One-dimensional topological insulator: A model for studying finite-size effects in topological insulator thin films

As a model for describing finite-size effects in topological insulator thin films, we study a one-dimensional (1D) effective model of a topological insulator (TI). Using this effective 1D model, we reveal the precise correspondence between the spatial profile of the surface wave function, and the dependence of the finite-size energy gap on the thickness ($L_x$) of the film.

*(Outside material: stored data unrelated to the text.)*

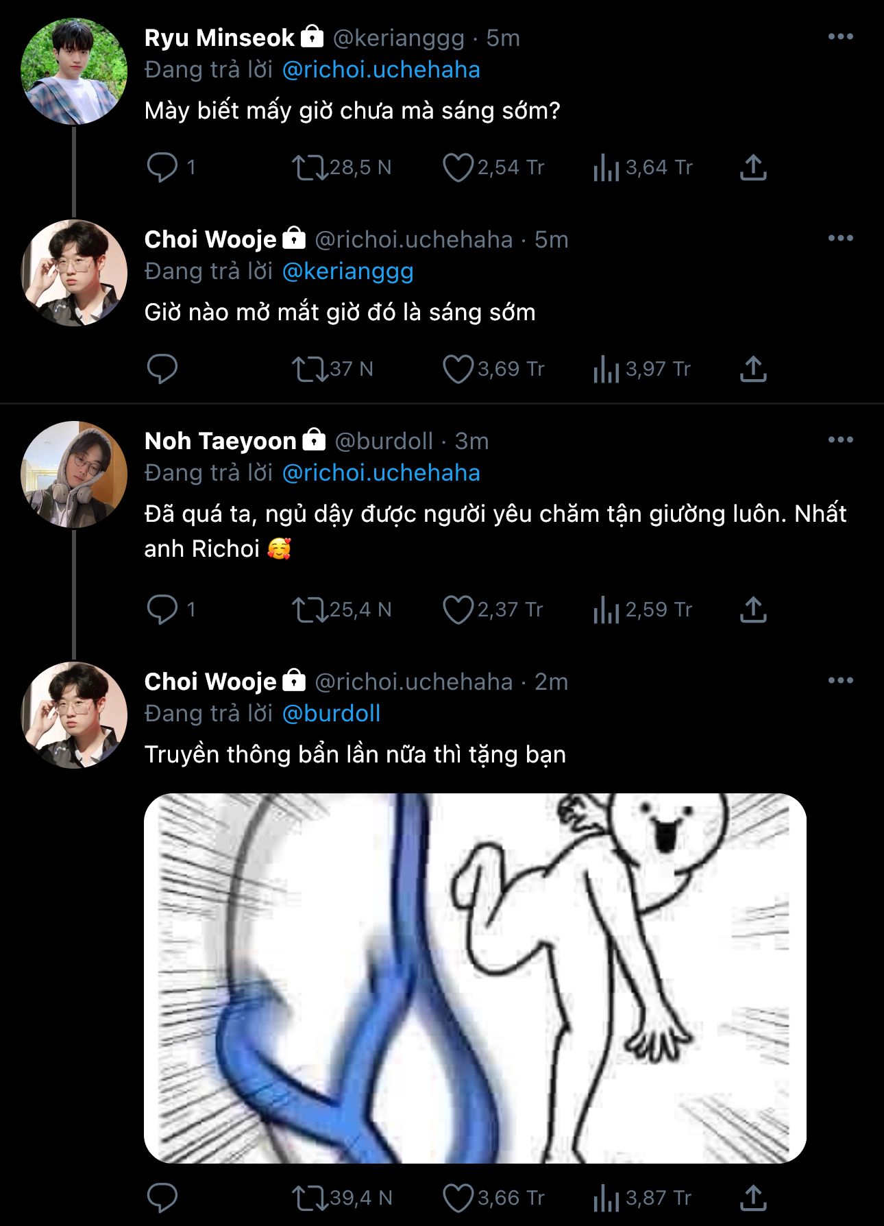This screenshot has width=884, height=1226.
Task: Open the @richoi.uchehaha mention in Ryu Minseok's reply
Action: tap(381, 70)
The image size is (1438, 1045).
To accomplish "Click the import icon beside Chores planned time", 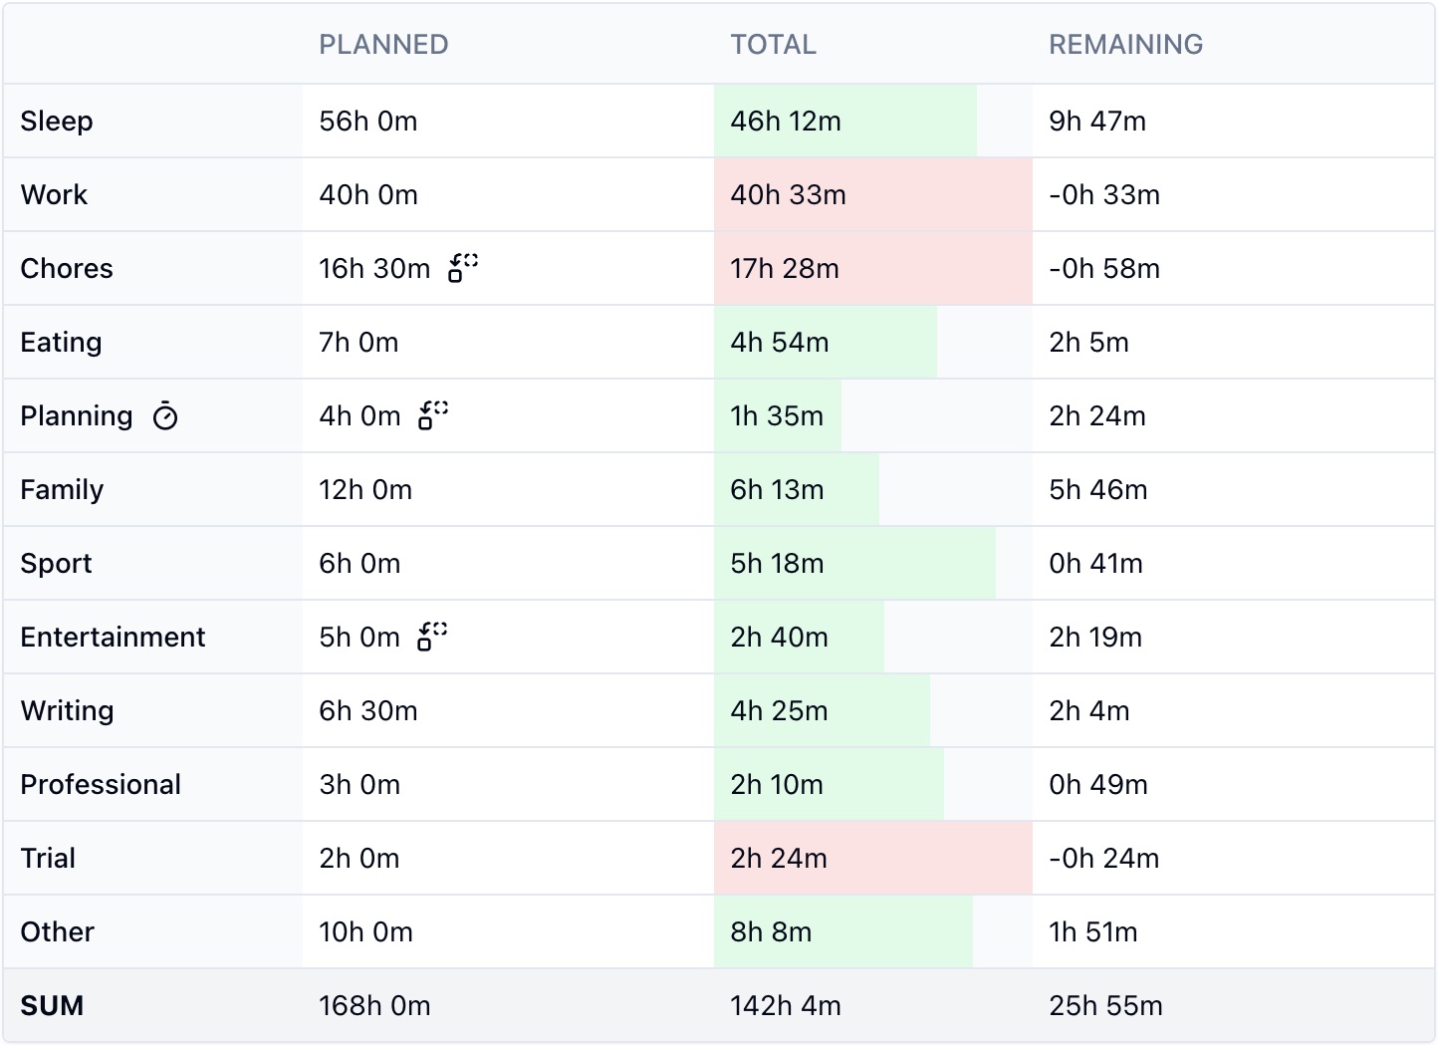I will click(459, 268).
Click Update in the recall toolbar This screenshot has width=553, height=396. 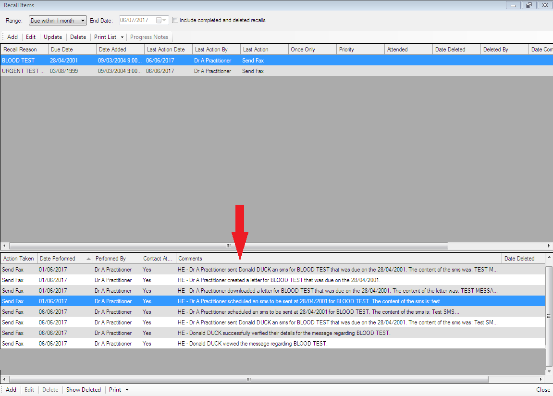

We solve the boundary problem both in the semi-infinite and slab geometries to show that the $L_x$ dependence of the size gap is a direct measure of the amplitude of the surface wave function $\psi \left(x\right)$ at the depth of $x=L_x+1$ [here, the boundary condition is chosen such that $\psi \left(0\right)=\mathbf{0}$]. Depending on the parameters, the edge state function shows either a damped oscillation (in the “TI-oscillatory” region of Fig. 2), or becomes overdamped (in the “TI-overdamped” phase of Fig. 2). In the original 3D bulk TI, an asymmetry in the spectrum of valence and conduction bands is omnipresent. Here, we demonstrate that by tuning this asymmetry one can drive a crossover from the TI oscillatory to the TI-overdamped phase.

Figure 1

Topological protection, or winding in the 1D model. (a) $argq$ plotted as a function of $k_x$ in the trivial ($m_0/m_{2x}=0.1$, blue curve) and nontrivial ($m_0/m_{2x}=-1.3$, red curve) phases. (b) Locus of the points: $(\mathrm{Re}q,\mathrm{Im}q)$ when $k_x$ sweeps once the entire Brillouin zone: $k_x\in [-\pi ,\pi ]$ [blue: $m_0/m_{2x}=0.1$, (red, dotted): $m_0/m_{2x}=-1.3$]. (c) Global behavior of $argq$ in the $(m_0/m_{2x},k_x)$ plane. When $m_0/m_{2x}\in [-4,0]$, the winding number ${\mathcal{N}}_1$ as defined in Eq. (13) becomes nonzero.

Figure 2

Phase diagram of the 1D topological insulator in the space of mass and hooping parameters [$(m_0/m_{2x},{\tilde{t}}_x/m_{2x})$ plane]. As given in Eq. (45), ${\tilde{t}}_x$ is a function of ${\epsilon }_{2x}$. The latter encodes asymmetry of the valence and conduction bands [see Eq. (3)].

Figure 3

The slab geometry. TI nanofilm of a thickness $L_x$ [the number of (quintuple) layers stacked].

Figure 4

Thickness ($L_x$) dependence of the (half) size energy gap $E_0$ in TI thin films. Comparison of $E_0\left(L_x\right)$ found by numerical diagonalization of the tight-binding Hamiltonian with open boundary conditions at $x=1$ and $L_x$ [for a given set of model parameters, this appears as a series of points with the same symbol and color] and the same dependence predicted by Eq. (66) [shown as a continuous line in the same color]. For the series of filled red points, the model parameters are chosen as given in Eq. (68). In Fig. 2, this corresponds to a point $(m_0/m_{2x},{\tilde{t}}_x/m_{2x})=(-1.3,1.51)$ as indicated by the same symbol and color. The other set of points corresponds to ${\epsilon }_{2x}/m_{2x}=0.3,0.5,0.7,0.9$, i.e., the asymmetry in the spectrum of valence and conduction bands is enhanced from the original Bi${}_2$Se${}_3$ value. These sets of points are all on the (dotted) line $(m_0/m_{2x}=-1.3$ in Fig. 2, while the value of effective hopping ${\tilde{t}}_x$ varies as ${\tilde{t}}_x/m_{2x}=1.57,1.73,2.10,3.44)$. The corresponding points are indicated by the same symbol and color in Fig. 2. Experimental values that have appeared in Refs. [8] and [9] are also shown in the figure in plus and asterisk symbols for comparison.